In most available studies, the increase in inflammatory markers was a constant sign related to COVID-19 severity (Liang et al., 2020, Wynants et al., 2020). Besides CRP, NLR is a particularly interesting inflammatory marker for monitoring COVID-19 progression, as it indicates both a decrease in lymphocyte count; a direct consequence of viral aggression (Guan et al., 2020, Liu et al., 2020, Zhang et al., 2020), and an increase in neutrophil count; an indicator of exacerbated inflammatory reaction and bacterial super-infection (Tan et al., 2020).

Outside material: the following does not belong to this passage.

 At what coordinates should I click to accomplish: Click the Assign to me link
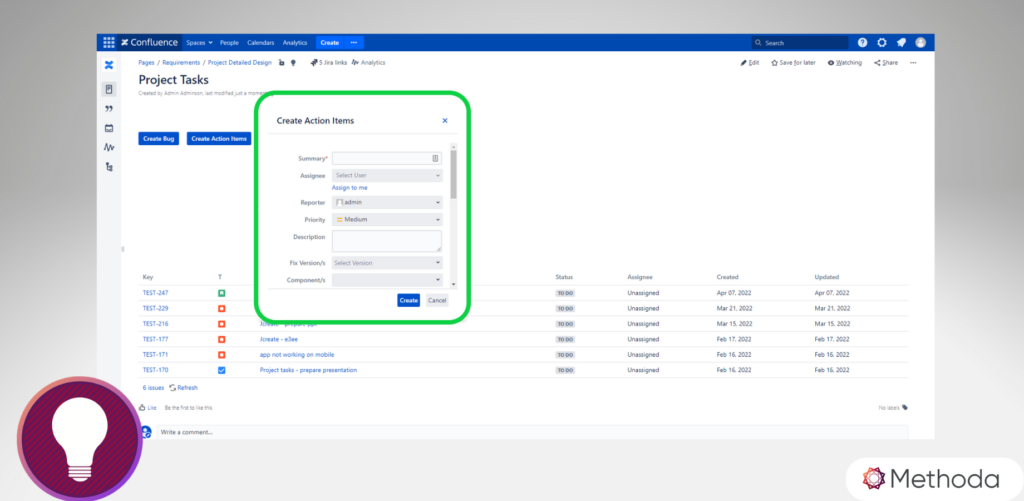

In addition to the inflammatory parameters, the concomitant decrease in albuminemia and natremia, as well as the elevation of cellular damage-related markers (LDH and urea), are further indicators of the extent of the inflammatory response, and thus of the disease's severity. Their prognostic value in hospital settings was discussed well before the COVID-19 pandemic (Barazzoniet al., 2020, Barbosa-Silva, 2008, Bergeret al., 2019, Liu et al., 2020, Thibault et al., 2020, Wei et al., 2020).

Limitations

This study has limitations. Firstly, this is a retrospective single-center study which may limit the generalizability of the findings. Secondly, the score developed is based solely on biological parameters; the inclusion of other clinical and radiological features could contribute to the development of a new score with improved predictive capability. Finally, and despite a satisfactory follow-up period, most of the patients included were still hospitalised at the end of this study, so their status could ultimately change. Further studies with a longer follow-up period and larger sample size are needed to understand the impact of this score on survival beyond 28 days.

Conclusion

This study provides a useful risk score based on biological routine parameters assessed at the time of admission, which has proven its effectiveness in predicting both severity and short-term mortality associated with COVID-19.

Conflict of interest

The authors have no conflicts of interest to declare.

Financial source

This research did not receive any specific grant from funding agencies in the public, commercial, or not-for-profit sectors.

Ethical Statement

Human and animal rights: The authors declare that the work described has been carried out in accordance with the Declaration of Helsinki of the World Medical Association revised in 2013 for experiments involving humans as well as in accordance with the EU Directive 2010/63/EU for animal experiments.

Informed consent and patient details: The authors declare that this report does not contain any personal information that could lead to the identification of the patient(s) and/or volunteers.

Disclosure of interest

The authors declare that they have no known competing financial or personal relationships that could be viewed as influencing the work reported in this paper.

Author contributions

All authors attest that they meet the current International Committee of Medical Journal Editors (ICMJE) criteria for Authorship.